22 November 2017

ISIS PLOTTING ATTACKS FROM AFGHANISTAN

By: Jennifer Cafarella and Caitlin Forrest with Charles Aubin

Key Takeaway: Afghanistan remains a safe haven for terrorist plots against the U.S. homeland. The Islamic State of Iraq and al Sham’s (ISIS) affiliate in Afghanistan and an American ISIS member in Pakistan coordinated an attack attempt in the U.S. in early 2016. ISIS seized at least one district in northwestern Afghanistan in early November, and is assembling new foreign fighter units. ISIS will use this safe haven to conduct new attacks abroad.


ISIS is using safe haven in Afghanistan and Pakistan to plan attacks in the U.S. ISIS operatives in Pakistan, Canada, and the Philippines planned a major coordinated attack against New York City in early 2016, according to the U.S. Justice Department. The cell planned to attack civilians in Times Square using firearms and suicide vests made using the signature ISIS explosive TATP. A U.S. citizen and ISIS operative in Pakistan told an undercover FBI asset that he received authorization from ISIS’s “Wilayat Khorasan” in Afghanistan for the attack. American, Canadian, Pakistani, and Philippine authorities dismantled the cell after the ISIS operative in Canada attempted to cross into the U.S. The cell’s geographic disposition indicates ISIS shifted more of its external operations activity out of Syria and Iraq. ISIS previously exported an external operations cell to Libya in December 2015, which is supporting ISIS’s attack campaign in Europe.

ISIS elements in Afghanistan and Pakistan may have already coordinated additional attack plots in the U.S. Another would-be attacker in the U.S., Mahin Khan, contacted a member of the Pakistani Taliban in order to receive support for an attack on behalf of ISIS, according to the FBI. Federal authorities arrested Khan in July 2016. It is possible he actually contacted the ISIS faction that split from the Pakistani Taliban in October 2014. The Pakistani Taliban has previously attempted to conduct attacks in the U.S., including a foiled 2010 car bombing in New York City.

ISIS is organizing new foreign fighter units in northern Afghanistan. Local officials and residents in Jowzjan Province claimed in early November that ISIS foreign fighters from France, Sudan, Chechnya, Uzbekistan, and Tajikistan are recruiting locals and training child suicide bombers. ISIS likely began to recruit Taliban members in Jowzjan in early 2015. ISIS’s growth in the province accelerated after November 2015 when the Taliban kicked out Qari Hekmat, who became a local ISIS commander.

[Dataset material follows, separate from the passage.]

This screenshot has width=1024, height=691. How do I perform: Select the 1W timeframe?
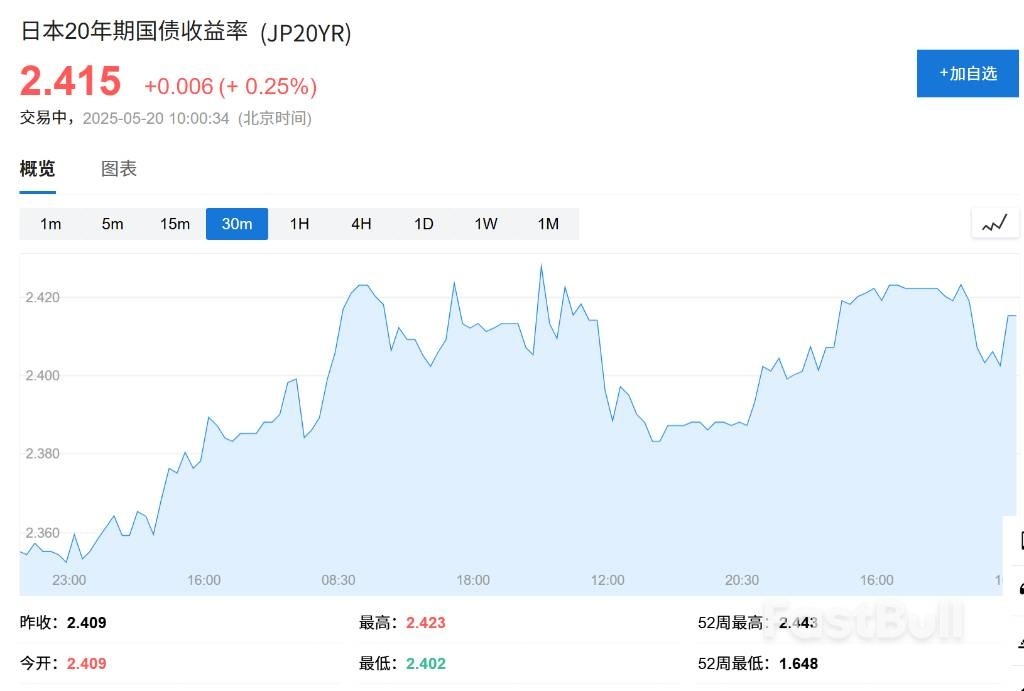[486, 224]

ISIS is also siphoning fighters from the pro-al Qaeda Islamic Movement of Uzbekistan (IMU). An IMU faction pledged allegiance to ISIS in August 2015. The IMU founder’s son, Abdul Malik, moved to Jowzjan in February 2017 with “hundreds” of fighters and their families in order to seize control from the Taliban. The Institute for the Study of War warned the same month that ISIS was on track to create a logistical hub to receive and train foreign fighters as the group lost ground in Iraq and Syria. ISIS achieved full freedom of movement in the province in early November by defeating Taliban forces, including reinforcements likely deployed from southern Afghanistan. ISIS also compelled the local government to relocate all rural offices to the provincial capital. ISIS exploited overstretched security forces in the province and regional Uzbek warlord Abdul Rashid Dostum’s exile to Turkey. The growing presence of diverse foreign fighters indicates ISIS seeks to create an external operations node for new waves of global attacks.

A global network of ISIS external operations nodes will pose new challenges for the U.S.-led anti-ISIS coalition. U.S. special operations forces are at risk of overstretch. ISIS is still planning attacks from Syria despite its loss of Raqqa. The U.S. has already increased anti-ISIS operations in Yemen and Somalia to keep pace with ISIS growth. ISIS is generating new global attack capability in Afghanistan while regenerating lost capability in Libya, meanwhile. The U.S. military cannot deploy enough personnel and resources to destroy every new attack cell ISIS generates. The U.S. must start to deny ISIS its non-military sources of strength such as the perception in many Sunni communities that ISIS is a “defender” of Sunni populations. American strategy thus far has instead appeared to legitimize ISIS by aligning the U.S. with the Bashar al Assad regime in Syria, Russia, and Iran. These forces are committing systematicabuses against Sunni populations in Syria that likely amount to crimes against humanity. This violence drives recruits to ISIS and in part provides rationalization for ISIS attacks against Western populations. An immediate, fundamental change in America’s strategic approach to securing the homeland is necessary in order to prevent the next Paris attack from happening here at home.